The incidence of ischemic stroke n pt's with TIAs and other risk factors is reduced with the administration of which medication? A. Nimodipine B. Furosemide C. Warfarin D. Daily low-dose aspirin

D. administering antiplatelet agents, such as aspirin, ticlopidine, clopidogrel (Plavix), dipyridamole (Persantine), and combined dipyridamole and aspirin (Aggrenox), reduces the incidence of stroke in those at risk. - Anticoagulants are used for prevention of embolic strokes but increase the risk for hemorrhage. The calcium channel blocker, nimodipine, is used in pt's w/ subarachnoid hemorrhage to decrease the effects of vasospasm and minimize tissue damage. Diuretics are not used for stroke prevention other than for their role in controlling BP. Warfarin, although it is an anticoagulant, is used for pt's w/ A-fib not TIA.
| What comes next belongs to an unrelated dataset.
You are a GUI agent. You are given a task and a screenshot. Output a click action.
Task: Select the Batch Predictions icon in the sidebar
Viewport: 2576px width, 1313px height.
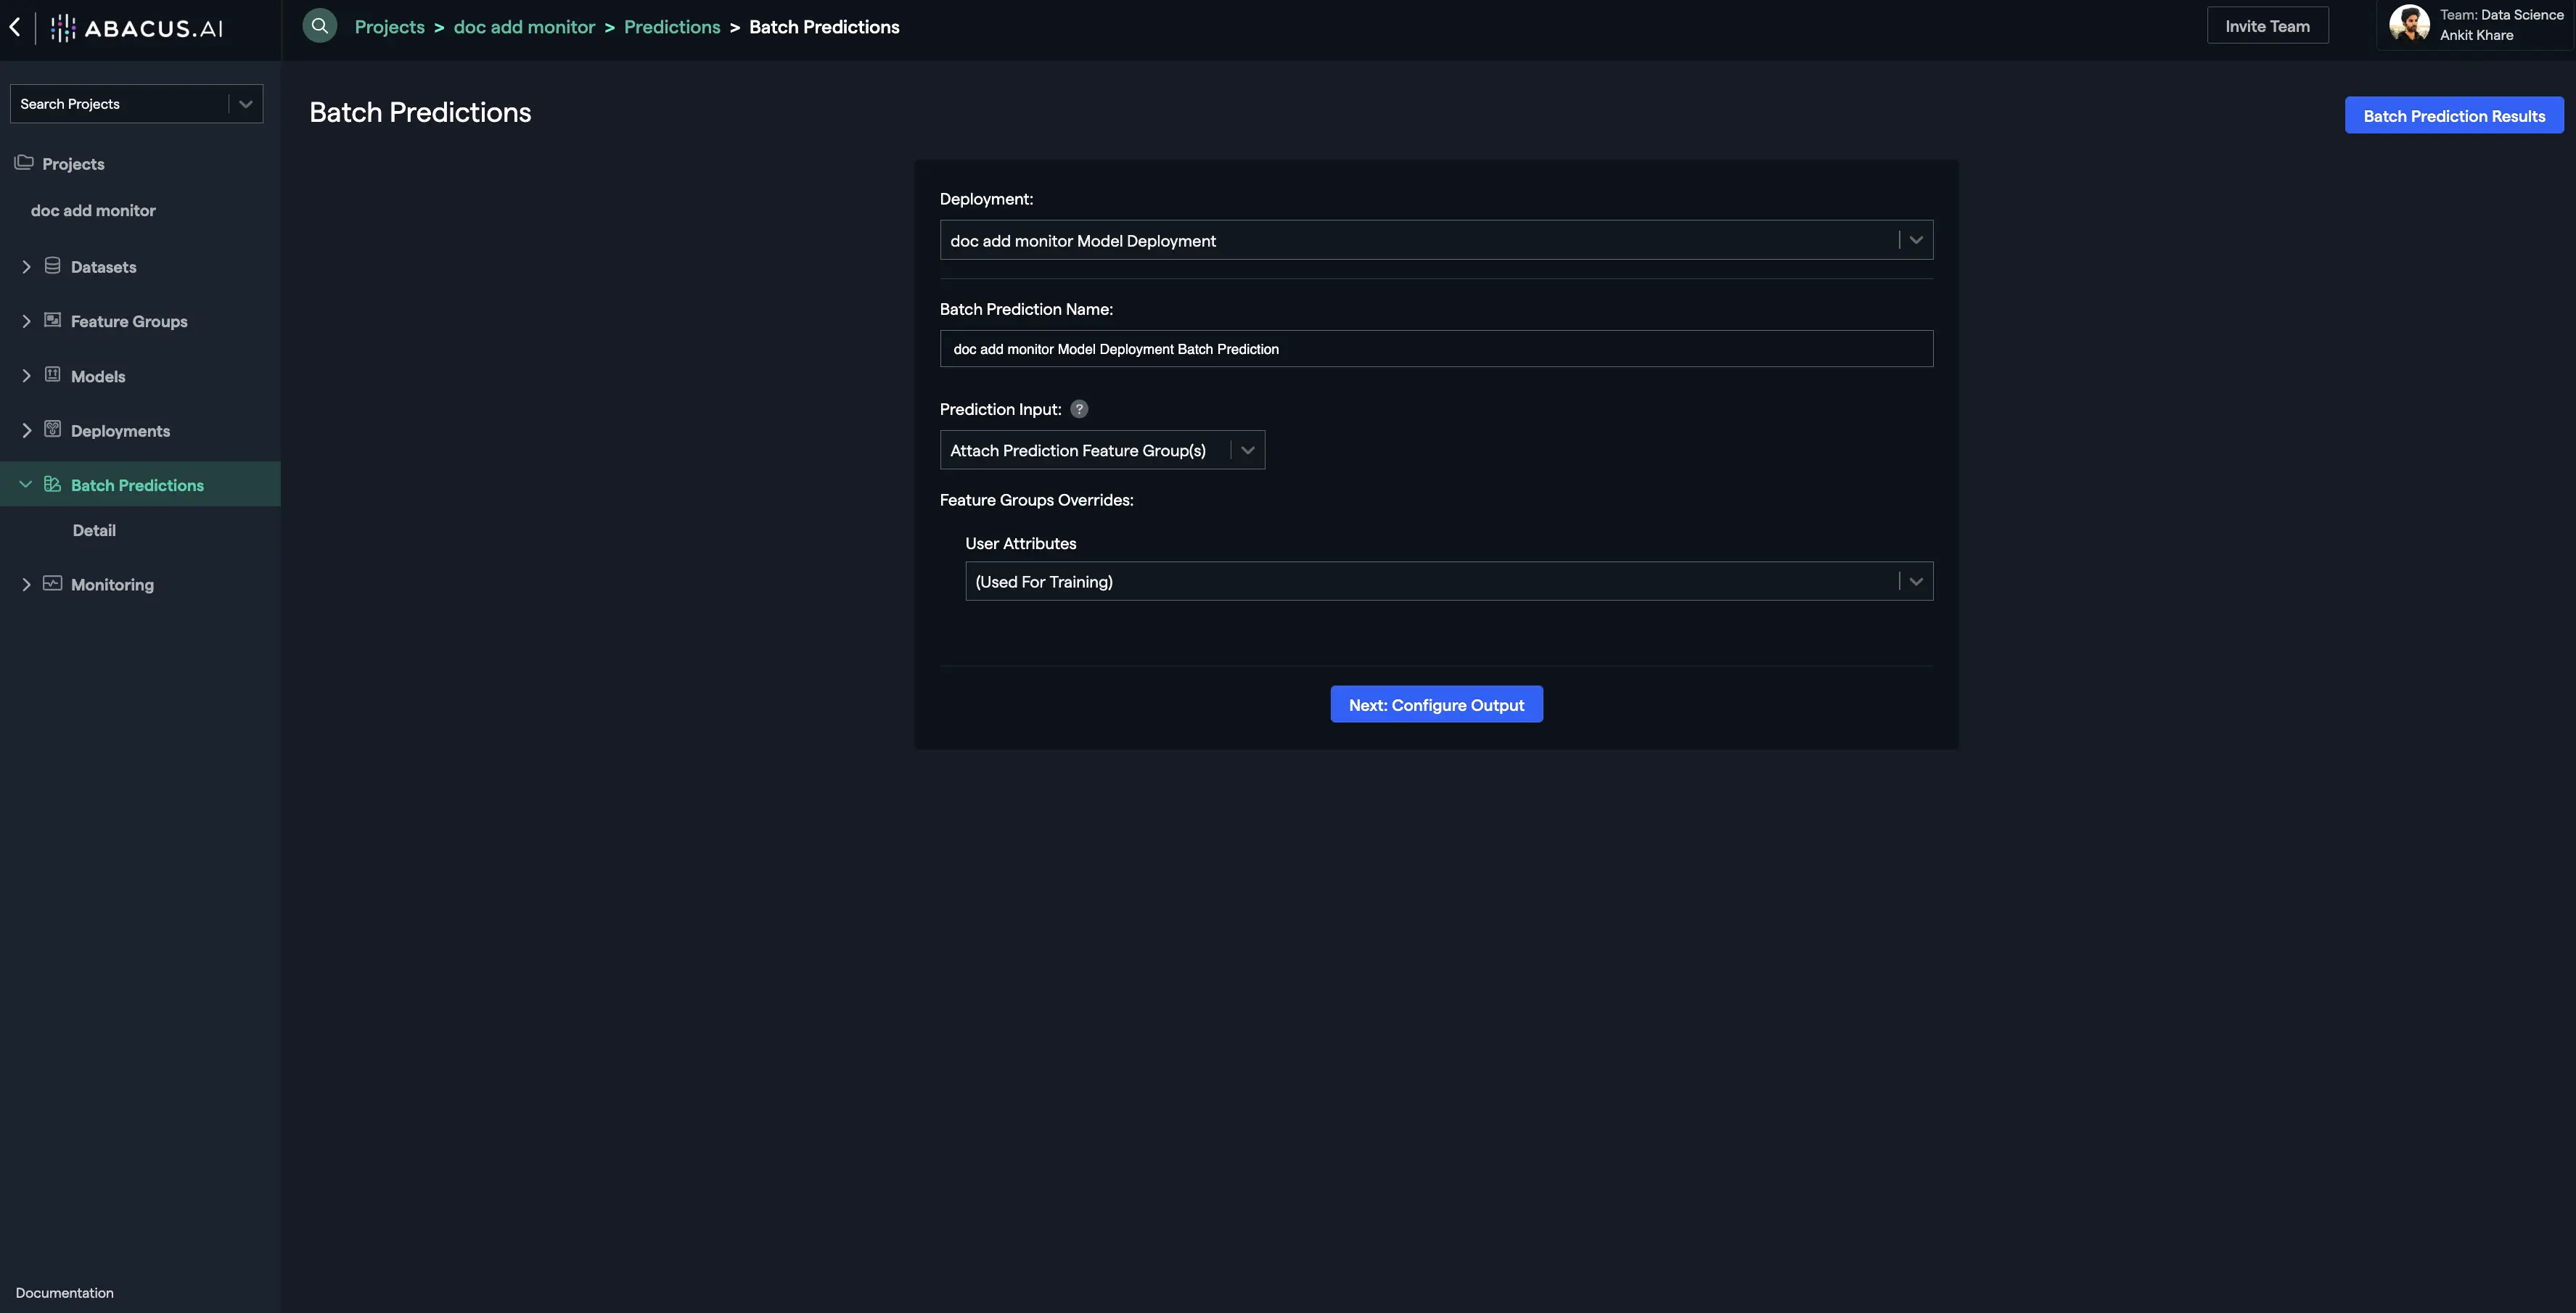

Seen in left brain damage:

- Aphasia - Inability to remember words - Hemiplegia of the right side of the body

Seen in Right brain damage

- Impaired judgement - Quick, impulsive behavior - Left homonymous hemianopsia - Neglect of the left side of the body

A diagnosis of a ruptured cerebral aneurysm has been made in a pt with manifestations of a stroke. The nurse anticipates which treatment option that would be considered for the pt? A. Hyperventilation therapy B. Surgical clipping of the aneurysm C. Administration of hyperosmotic agents D. Administration of thrombolytic therapy

B. Surgical management with clipping of an aneurysm to decrease rebleeding and vasospasm is an option for a stroke caused by rupture of a cerebral aneurysm. Placement of coils provides immediate protection against hemorrhage by reducing the blood pulsations within the aneurysm , then a thrombus forms and the potential for hemorrhage. Osmotic diuretics may leak into tissue, pulling fluid out of the vessel and increasing edema. Thrombolytic therapy would be absolutely contraindicated.